By KOMABA TIMES EDITORS
2020 has not been a bright year so far, but the last two weeks have revealed exactly how much work there is to do for all of us. The Komaba Times team stands with everyone who is feeling disbelief, grief, and anger over the murders of George Floyd, Breonna Taylor, and Ahmaud Arbery, along with countless others. Systemic racism as well as police brutality faced by Black people need to become things of the past.
As a student-run publication, Komaba Times must use the privilege of its platform to amplify BIPOC voices. This means that for the time being, we will be minimizing our other content, to share and create globally and locally relevant information on the issue. Together with our readers, we want to educate ourselves about systemic racism, examine how it is reiterated in the communities we belong to, and understand how to overcome it. In doing so, we are open to feedback and to sharing your work if you want to add something to the conversation.

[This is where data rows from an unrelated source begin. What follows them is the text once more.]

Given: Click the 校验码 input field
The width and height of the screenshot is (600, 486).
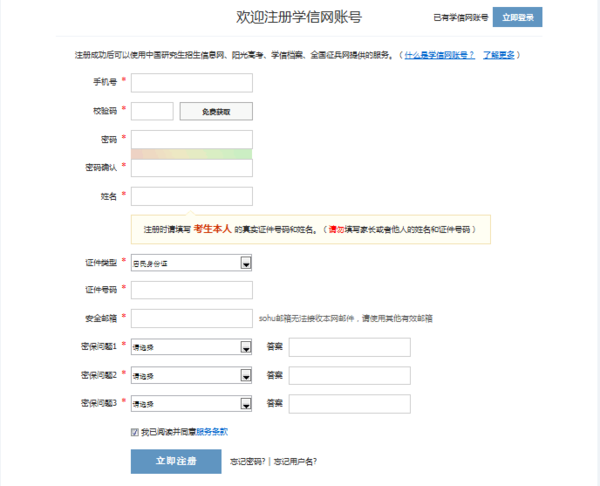Looking at the screenshot, I should tap(152, 111).
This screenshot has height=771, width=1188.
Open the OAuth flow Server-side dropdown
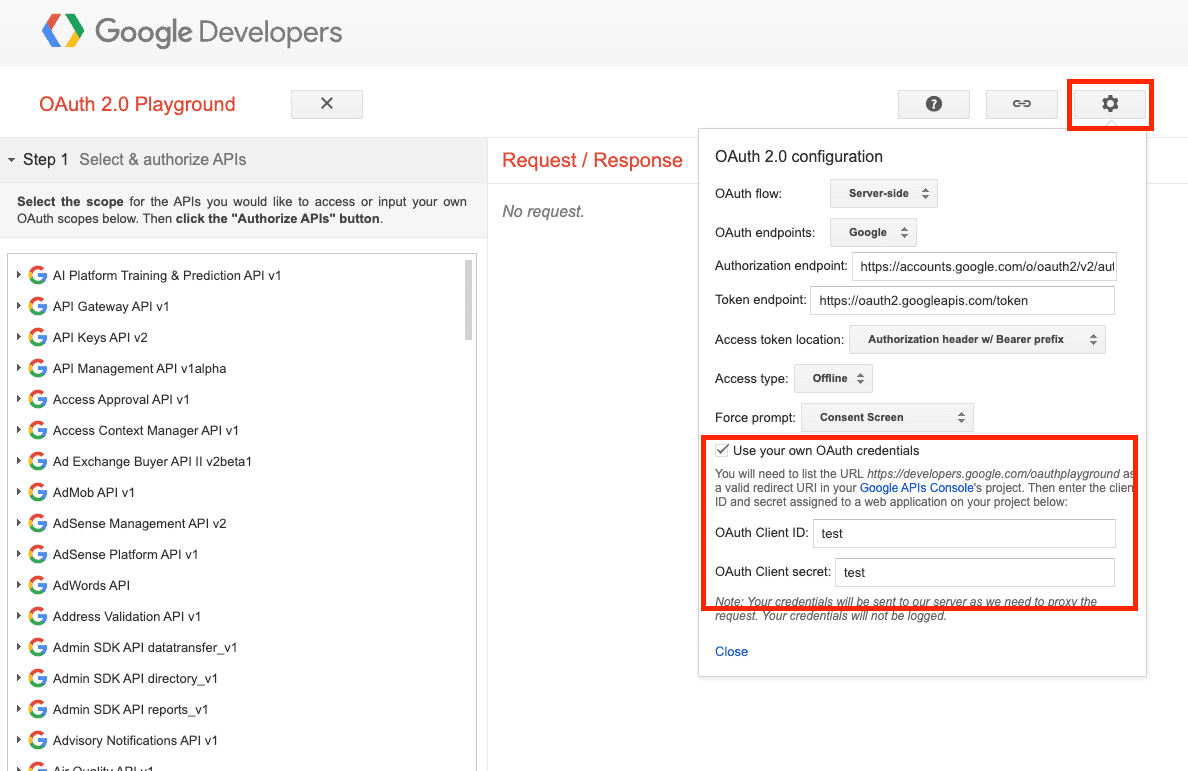click(x=883, y=193)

Anti-Blackness, xenophobia, the curtailing of freedom of speech, and police violence are disturbing global phenomena that we all have a responsibility to actively guard against in our own communities. As Martin Luther King, Jr. said, “injustice anywhere is a threat to justice everywhere.” We must not forget that these issues prevail and manifest in various forms around the world, including here in Japan, where recently a Kurdish man was subjected to racial profiling and physical assault by the police. We urge the UTokyo community, along with everybody in Tokyo and Japan, to reflect on our own privileges, complicity, and accountability in injustices we see in the news, which may often seem distant from our own lives.
Now more than ever, we must take the time to listen, learn, reflect, add to, and grow from the activism happening around the world. The Komaba Times stands with others who join the global movement towards not just demanding the world that we want, but actively creating it.